I've got no particular sympathy for Tom Daschle and his tax problems--for cryin' out loud, didn't this guy have an accountant? On the other hand, I don't really think this round of tax problems is anything other than par for the course.
They will be different for Obama though, for one very good reason: he's Mr. Transformative, Mr. Change We Can Believe In, Mr. New Standard of Ethics and Morals in Washington. Set the bar so high and you are bound to trip over it, to the profound embarrassment of yourself and your friends.
Don't misunderstand: I think Obama really believes this stuff, and if he were the kind of guy to stomp around the Oval Office, then right now he would be stomping around the Oval Office ("why didn't somebody tell me," he must be thinking, and perhaps saying).

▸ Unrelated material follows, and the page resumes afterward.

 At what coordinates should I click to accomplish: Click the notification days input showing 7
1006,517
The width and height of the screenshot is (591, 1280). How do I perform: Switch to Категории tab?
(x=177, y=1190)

What he's finding out, I think, is that it isn't that easy, and that the best intentions can get ground up in the sheer dailiness of life in the big city. And I'd certainly rather have a President with ill-founded good intention than one who didn't give a rat's patootie whether the government worked or not.
For perspective, I suspect we'd have the same kind of disconnect if we had elected the other great moralist in last year's campaign.--Obama's opponent, John McCain. But it would be different with McCain: even setting aside the really formidable array of talent and determination that Obama has seemed to assemble, with McCain we'd be left with a guy who likes to shoot dice.